Health services will soon speak your language

New ministry directives require translation into English, Arabic, Russian and Amharic.

Operating Room 311 (photo credit: Ariel Jerozolimski)
Operating Room 311
(photo credit: Ariel Jerozolimski)
If you speak English, Arabic or Russian and are confounded by forms and other documents and services in the health system that appear only in Hebrew, relief will come, gradually, within two years.
Health Ministry director-general Dr. Ronni Gamzu, adopting the ideal of “cultural competence” that has become the rule in the US and many other countries, issued a directive on Monday explaining new language requirements for the health system.
Signs in every institution will have to appear in English and Arabic as well as Hebrew (but not in Russian and Amharic). Some of the required forms and signs will be translated into Amharic for Ethiopian immigrants as well, according to the seven-page directive, which has been published (in Hebrew only) on the ministry’s website at www.health.gov.il. The documents must be not only translated, but also suited to the respective culture of the people who speak the language.
“There is no doubt that coping with different cultures and languages is one of the most important challenges faced by the health system,” Gamzu said.
Among the documents are forms for payment, rights of patients, information on violence in the family, informed consent before undergoing treatments and surgery, health promotion and disease prevention. Websites of the health funds and other service providers will have to be translated into the other languages as well.
The director-general added that medical staffers who were in contact with people from lingual and cultural minorities would have to undergo special training to familiarize themselves with the people’s languages and backgrounds so they could communicate with them.
The National Health Insurance Law of 1994, which sets down the right to universal access to services and a proper standard of care for all Israeli residents, is the basis for establishing cultural competency, Gamzu said.
The requirements will be in effect not only in hospitals, but also in health fund clinics and public health facilities such as well-baby (tipat halav) stations.
Translations will be supplemented by medical interpreters or foreignlanguage speakers and immigrants called “bridgers,” who can translate over the phone in real time what a doctor or nurse says in Hebrew into other languages, and vice versa for the patient. Information services must provide someone who can communicate over the telephone in the other languages within 24 hours of requests, the directive says.
A family member (including a child) may not be used to interpret medical information, it reads.
● ● ● ● ●
* **WORK ORDER A**:
Using the article on health-system translation, decide whether each statement below agrees with it: (i) signs in every institution must also appear in Russian; (ii) the requirements apply in health fund clinics as well as hospitals; (iii) a child may interpret medical information for a relative. For each, give yes or no with the deciding words of the article, quoted exactly.
* **WORK ORDER B**:
Echo the article on health-system translation word for word, starting at "The National Health" and ending at "competency, Gamzu said.".

* **Stored entries**:
● ● ● ● ●
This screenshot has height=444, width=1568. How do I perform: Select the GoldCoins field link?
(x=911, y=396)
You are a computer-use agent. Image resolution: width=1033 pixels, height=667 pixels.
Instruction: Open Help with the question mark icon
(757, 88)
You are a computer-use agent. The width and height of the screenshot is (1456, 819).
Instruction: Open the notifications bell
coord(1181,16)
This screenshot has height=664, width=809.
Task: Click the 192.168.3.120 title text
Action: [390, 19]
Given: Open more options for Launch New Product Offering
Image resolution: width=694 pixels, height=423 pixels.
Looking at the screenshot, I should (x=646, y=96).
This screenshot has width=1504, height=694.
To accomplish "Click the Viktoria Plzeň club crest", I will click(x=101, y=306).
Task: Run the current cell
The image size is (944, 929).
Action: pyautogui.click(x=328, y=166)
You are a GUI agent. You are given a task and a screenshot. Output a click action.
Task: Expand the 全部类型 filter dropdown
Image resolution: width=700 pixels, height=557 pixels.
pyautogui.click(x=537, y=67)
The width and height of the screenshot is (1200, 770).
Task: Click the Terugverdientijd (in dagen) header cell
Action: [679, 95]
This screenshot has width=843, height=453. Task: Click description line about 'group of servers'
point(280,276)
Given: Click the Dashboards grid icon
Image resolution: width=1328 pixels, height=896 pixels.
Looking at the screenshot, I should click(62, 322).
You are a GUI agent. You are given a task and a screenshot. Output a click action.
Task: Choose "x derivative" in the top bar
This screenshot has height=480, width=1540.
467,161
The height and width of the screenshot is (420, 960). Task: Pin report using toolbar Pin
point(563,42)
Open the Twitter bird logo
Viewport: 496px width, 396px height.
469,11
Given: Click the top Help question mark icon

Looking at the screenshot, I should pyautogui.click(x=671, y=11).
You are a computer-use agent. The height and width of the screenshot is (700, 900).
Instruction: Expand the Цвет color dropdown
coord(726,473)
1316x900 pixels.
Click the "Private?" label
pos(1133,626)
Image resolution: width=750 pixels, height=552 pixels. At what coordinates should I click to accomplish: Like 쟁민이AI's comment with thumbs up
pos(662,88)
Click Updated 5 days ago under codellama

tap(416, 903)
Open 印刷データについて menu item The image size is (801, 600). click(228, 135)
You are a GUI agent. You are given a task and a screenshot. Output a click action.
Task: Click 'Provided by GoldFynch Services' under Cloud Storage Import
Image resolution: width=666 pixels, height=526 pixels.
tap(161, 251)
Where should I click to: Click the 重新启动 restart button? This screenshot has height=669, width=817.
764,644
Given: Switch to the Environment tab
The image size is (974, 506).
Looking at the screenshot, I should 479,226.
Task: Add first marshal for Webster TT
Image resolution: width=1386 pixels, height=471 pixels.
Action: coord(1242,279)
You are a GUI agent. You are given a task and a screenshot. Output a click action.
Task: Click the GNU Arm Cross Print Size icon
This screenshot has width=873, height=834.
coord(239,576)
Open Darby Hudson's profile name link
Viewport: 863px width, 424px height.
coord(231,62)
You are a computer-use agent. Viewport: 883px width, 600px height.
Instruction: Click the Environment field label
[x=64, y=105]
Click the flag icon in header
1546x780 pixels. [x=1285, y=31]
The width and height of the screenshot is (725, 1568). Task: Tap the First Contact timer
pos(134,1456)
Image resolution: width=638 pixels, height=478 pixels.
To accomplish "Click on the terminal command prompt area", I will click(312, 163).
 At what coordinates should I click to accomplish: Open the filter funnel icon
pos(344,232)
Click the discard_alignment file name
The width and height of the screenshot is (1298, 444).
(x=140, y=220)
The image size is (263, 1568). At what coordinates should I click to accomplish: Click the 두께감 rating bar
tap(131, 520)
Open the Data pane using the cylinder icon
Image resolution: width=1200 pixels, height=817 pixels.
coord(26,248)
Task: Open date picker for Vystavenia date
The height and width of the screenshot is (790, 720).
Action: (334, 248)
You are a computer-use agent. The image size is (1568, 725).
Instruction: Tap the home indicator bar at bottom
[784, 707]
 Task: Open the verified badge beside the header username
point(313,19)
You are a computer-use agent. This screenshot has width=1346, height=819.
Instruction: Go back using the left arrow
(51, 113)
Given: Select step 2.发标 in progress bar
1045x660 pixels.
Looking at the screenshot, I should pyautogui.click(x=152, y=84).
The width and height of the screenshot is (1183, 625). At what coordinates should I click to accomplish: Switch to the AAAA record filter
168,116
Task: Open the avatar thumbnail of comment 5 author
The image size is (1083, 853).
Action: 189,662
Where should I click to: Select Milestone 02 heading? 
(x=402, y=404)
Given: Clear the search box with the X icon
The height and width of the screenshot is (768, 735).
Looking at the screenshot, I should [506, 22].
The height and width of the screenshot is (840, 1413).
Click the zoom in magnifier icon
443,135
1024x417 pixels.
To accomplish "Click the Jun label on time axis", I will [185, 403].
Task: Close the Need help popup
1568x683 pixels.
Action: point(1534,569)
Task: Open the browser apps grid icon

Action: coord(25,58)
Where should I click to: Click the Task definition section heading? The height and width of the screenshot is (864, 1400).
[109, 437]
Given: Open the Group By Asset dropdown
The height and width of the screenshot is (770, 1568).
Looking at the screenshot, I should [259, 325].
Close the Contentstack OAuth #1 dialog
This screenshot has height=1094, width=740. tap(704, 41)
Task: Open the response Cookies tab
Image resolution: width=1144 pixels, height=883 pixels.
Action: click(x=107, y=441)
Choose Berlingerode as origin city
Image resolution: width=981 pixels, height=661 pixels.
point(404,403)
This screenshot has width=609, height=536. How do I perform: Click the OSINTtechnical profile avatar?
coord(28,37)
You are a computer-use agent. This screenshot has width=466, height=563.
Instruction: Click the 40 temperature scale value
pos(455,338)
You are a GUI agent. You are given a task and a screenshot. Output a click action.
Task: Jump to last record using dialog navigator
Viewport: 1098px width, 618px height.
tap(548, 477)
● ● ● ● ●
* **WRITTEN SOLUTION A**:
(i) No: "Signs in every institution will have to appear in English and Arabic as well as Hebrew (but not in Russian and Amharic)."
(ii) Yes: "The requirements will be in effect not only in hospitals, but also in health fund clinics and public health facilities such as well-baby (tipat halav) stations."
(iii) No: "A family member (including a child) may not be used to interpret medical information"

* **WRITTEN SOLUTION B**:
The National Health Insurance Law of 1994, which sets down the right to universal access to services and a proper standard of care for all Israeli residents, is the basis for establishing cultural competency, Gamzu said.